What to produce: All of the records must come back exactly as they were given.

Listed entries:
***

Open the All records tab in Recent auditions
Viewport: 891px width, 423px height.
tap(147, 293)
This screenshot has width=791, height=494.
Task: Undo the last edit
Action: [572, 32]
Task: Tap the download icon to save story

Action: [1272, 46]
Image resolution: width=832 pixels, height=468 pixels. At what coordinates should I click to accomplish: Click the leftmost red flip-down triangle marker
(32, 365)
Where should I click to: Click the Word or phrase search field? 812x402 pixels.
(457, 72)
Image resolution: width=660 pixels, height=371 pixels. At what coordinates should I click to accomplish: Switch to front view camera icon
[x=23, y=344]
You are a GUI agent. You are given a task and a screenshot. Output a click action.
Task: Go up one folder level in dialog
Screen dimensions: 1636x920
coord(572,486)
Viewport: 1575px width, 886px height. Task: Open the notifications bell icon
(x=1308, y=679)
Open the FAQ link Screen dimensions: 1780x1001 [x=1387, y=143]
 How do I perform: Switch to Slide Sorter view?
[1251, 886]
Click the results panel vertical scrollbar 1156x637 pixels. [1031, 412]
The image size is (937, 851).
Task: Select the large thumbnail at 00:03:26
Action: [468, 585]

***

Your response:
Open the All records tab in Recent auditions
Viewport: 891px width, 423px height.
tap(147, 293)
This screenshot has width=791, height=494.
Task: Undo the last edit
Action: [572, 32]
Task: Tap the download icon to save story

Action: [1272, 46]
Image resolution: width=832 pixels, height=468 pixels. At what coordinates should I click to accomplish: Click the leftmost red flip-down triangle marker
(32, 365)
Where should I click to: Click the Word or phrase search field? 812x402 pixels.
(457, 72)
Image resolution: width=660 pixels, height=371 pixels. At what coordinates should I click to accomplish: Switch to front view camera icon
[x=23, y=344]
You are a GUI agent. You are given a task and a screenshot. Output a click action.
Task: Go up one folder level in dialog
Screen dimensions: 1636x920
coord(572,486)
Viewport: 1575px width, 886px height. Task: Open the notifications bell icon
(x=1308, y=679)
Open the FAQ link Screen dimensions: 1780x1001 [x=1387, y=143]
 How do I perform: Switch to Slide Sorter view?
[1251, 886]
Click the results panel vertical scrollbar 1156x637 pixels. [1031, 412]
The image size is (937, 851).
Task: Select the large thumbnail at 00:03:26
Action: [468, 585]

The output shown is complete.